I have picked out three of these features - three reasons why digital health is different to digital publishing, music or telecoms – giving examples of how companies respond to each:
Globally, the death rate from chronic disease is double the death rate from the combination of all infectious diseases (including HIV, tuberculosis, and malaria), maternal and perinatal conditions and nutritional deficiencies. In 2009, UN Secretary Ban Ki-Moon called the burden of chronic disease “a public health emergency in slow motion”.
50% of patients with a chronic disease fail to take their medicine correctly. Proteus Digital Health aims to improve this by monitoring adherence for those on long-term medication. They put a tiny ingestible sensor inside a tablet. It is powered by contact with stomach fluid and sends a unique signal to a patch worn on the torso. The patch transmits the ingestion data, along with other information about the patient's physiology to a secure smart phone or tablet app. The patient elects whether they want to share the data with doctors, family or friends via the app.

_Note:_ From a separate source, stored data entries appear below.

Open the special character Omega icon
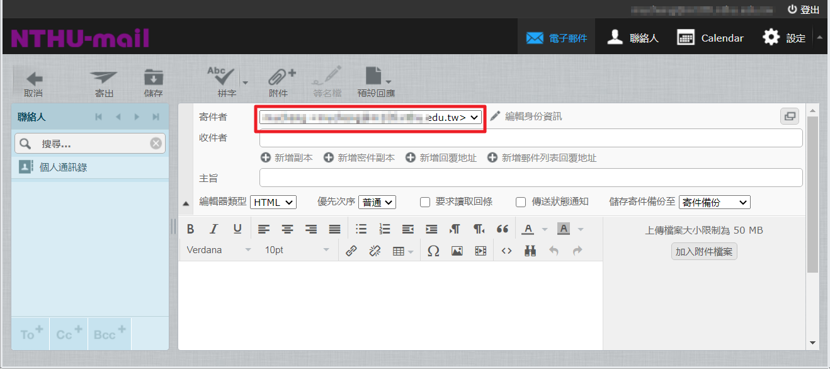This screenshot has height=369, width=830. click(433, 251)
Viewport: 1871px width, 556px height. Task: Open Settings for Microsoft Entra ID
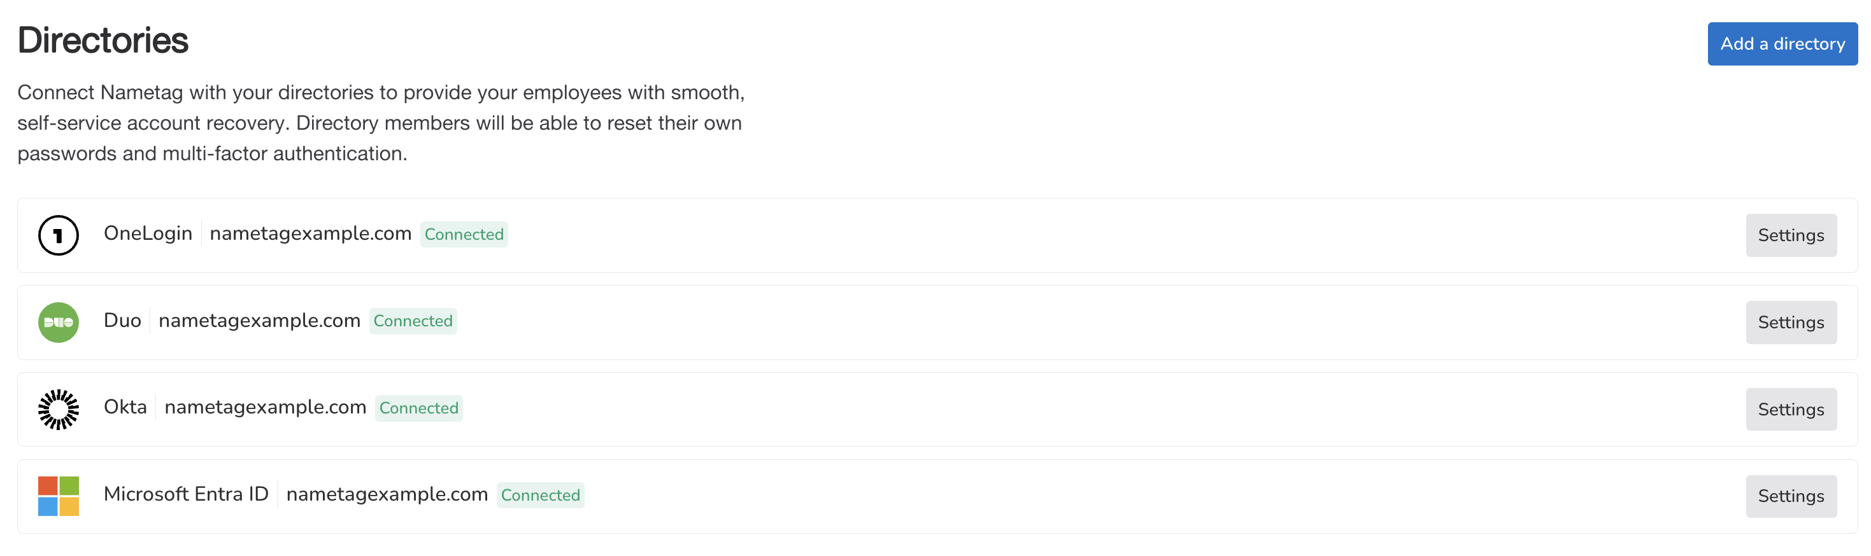click(x=1790, y=496)
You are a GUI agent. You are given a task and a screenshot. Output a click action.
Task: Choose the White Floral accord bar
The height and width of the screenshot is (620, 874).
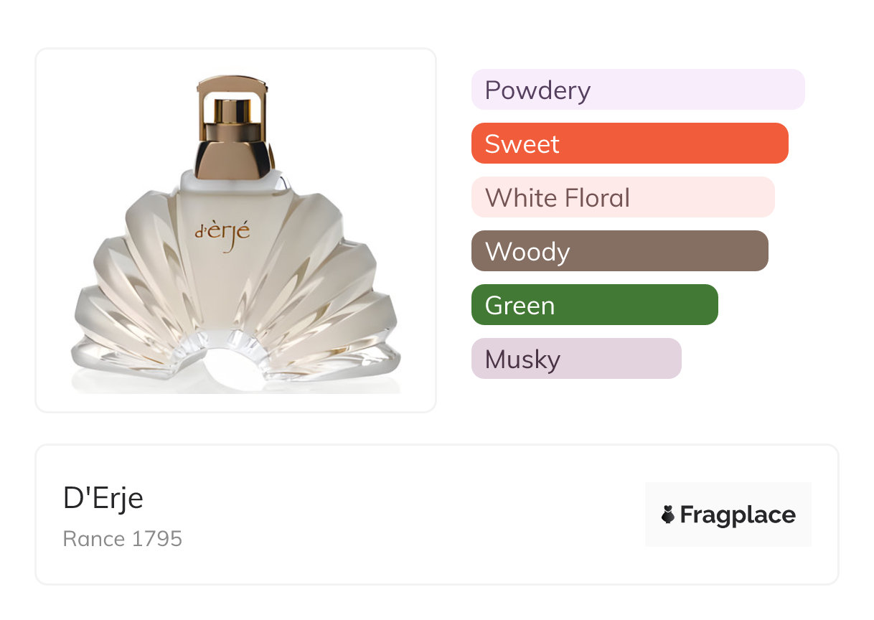[622, 197]
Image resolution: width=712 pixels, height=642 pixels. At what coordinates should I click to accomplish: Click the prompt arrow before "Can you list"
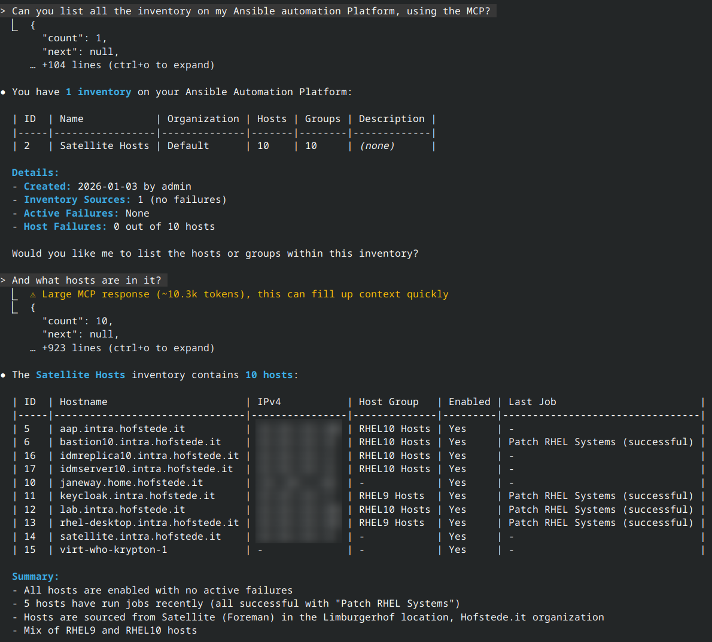pyautogui.click(x=4, y=11)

Cambridge Cognition’s software is used in several hundred clinical research sites testing patients’ cognitive function. This can help with diagnosis of disorders that impair cognitive function like dementia. Cambridge Cognition's built a product for biomedical research before they reached the mass market. Without that test bed, they would not have produced the software platform, nor had the validation required for selling back into the healthcare system. Digital health technologies have to generate clinical validation data to show that they works - in particular doctors will not start adopting new technology until it is safe and is clinically proven. Many digital health technologies today are still unproven promises of great things to come.
Cambridge Cognition use real time data streaming and visualisation across research sites in fifty countries to can check patient responses against expectations, and to recommend modifications as clinical trials progress. Their research team use patient information to continuously test the underlying software, providing phased update of reference standards for assessing patients. Their Chief Scientific Officer, Andy Blackwell, characterised Cambridge Cognition as a central part of a burgeoning applied neuroscience and technology community in the UK.
DNA Guide's Alice Rathjen wants the web to evolve into an Internet of Human Beings, as a way to help us share genetic data and biometrics more responsibly. Her vision is a future where individuals hold their own portable personal health records, including traditional health records. These would also include three other types of information: genetic, physiological and lifestyle. Everyone could choose where they register this information: “human beings would become top level domains on the web, with the ability to take themselves offline.” These .bio domains would send out information to individuals in an RSS feed, regularly updating them on how their data is used.
DNA Guide is developing technical systems to enable people to give highly specific consent - deciding which part of a genome is shared. It also lets researchers annotate a genome, giving detail on the quality of sequencing and analysis. The DNA Guide system could produce better quality control and more dynamic updates and consent.
Behind Alice's vision of a .bio domain owned by each individual - with a variety of domain registrars for genetic data - is a desire to avoid creating a Facebook for health data. The technologies for managing large populations of genetic data are so powerful that human autonomy must be built into these systems by design.
Our paper goes on to imagine a near future where portable personal healthcare is the norm, building on technologies already under development. This is intended as a provocation for investors, policy makers and entrepreneurs thinking about catching this new medtech wave.